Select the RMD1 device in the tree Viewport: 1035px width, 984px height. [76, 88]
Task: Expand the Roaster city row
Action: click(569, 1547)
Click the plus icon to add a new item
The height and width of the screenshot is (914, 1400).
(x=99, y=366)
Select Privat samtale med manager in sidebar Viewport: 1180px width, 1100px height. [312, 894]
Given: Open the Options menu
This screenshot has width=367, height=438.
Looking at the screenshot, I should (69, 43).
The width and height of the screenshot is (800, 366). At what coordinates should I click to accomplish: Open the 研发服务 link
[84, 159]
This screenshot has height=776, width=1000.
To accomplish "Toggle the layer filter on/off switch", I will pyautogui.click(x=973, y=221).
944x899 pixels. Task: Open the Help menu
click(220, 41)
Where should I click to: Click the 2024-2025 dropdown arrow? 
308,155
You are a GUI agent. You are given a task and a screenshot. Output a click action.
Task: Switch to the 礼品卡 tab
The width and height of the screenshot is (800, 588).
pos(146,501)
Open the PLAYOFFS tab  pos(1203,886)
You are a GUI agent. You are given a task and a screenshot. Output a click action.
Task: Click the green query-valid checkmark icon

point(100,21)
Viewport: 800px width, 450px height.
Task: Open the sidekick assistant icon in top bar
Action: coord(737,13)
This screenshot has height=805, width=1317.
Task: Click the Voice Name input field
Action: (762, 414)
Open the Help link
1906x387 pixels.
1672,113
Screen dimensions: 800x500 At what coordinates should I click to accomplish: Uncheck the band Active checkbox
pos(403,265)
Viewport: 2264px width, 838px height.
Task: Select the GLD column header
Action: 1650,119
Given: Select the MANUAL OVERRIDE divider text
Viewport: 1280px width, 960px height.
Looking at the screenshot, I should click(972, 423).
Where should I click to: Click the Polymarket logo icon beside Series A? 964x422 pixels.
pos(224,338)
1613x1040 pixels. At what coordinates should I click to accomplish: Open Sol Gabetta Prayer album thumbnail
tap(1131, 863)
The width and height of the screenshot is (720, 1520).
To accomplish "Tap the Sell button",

■ ■ ■ ■

§ **Goal of the exercise**: Set down only the lines from the line with "Open the PLAYOFFS" through the last line of the data above, keeping both the first and the last.

§ **Finished task**:
Open the PLAYOFFS tab  pos(1203,886)
You are a GUI agent. You are given a task and a screenshot. Output a click action.
Task: Click the green query-valid checkmark icon

point(100,21)
Viewport: 800px width, 450px height.
Task: Open the sidekick assistant icon in top bar
Action: coord(737,13)
This screenshot has height=805, width=1317.
Task: Click the Voice Name input field
Action: (762, 414)
Open the Help link
1906x387 pixels.
1672,113
Screen dimensions: 800x500 At what coordinates should I click to accomplish: Uncheck the band Active checkbox
pos(403,265)
Viewport: 2264px width, 838px height.
Task: Select the GLD column header
Action: 1650,119
Given: Select the MANUAL OVERRIDE divider text
Viewport: 1280px width, 960px height.
Looking at the screenshot, I should click(972, 423).
Where should I click to: Click the Polymarket logo icon beside Series A? 964x422 pixels.
pos(224,338)
1613x1040 pixels. At what coordinates should I click to accomplish: Open Sol Gabetta Prayer album thumbnail
tap(1131, 863)
The width and height of the screenshot is (720, 1520).
To accomplish "Tap the Sell button",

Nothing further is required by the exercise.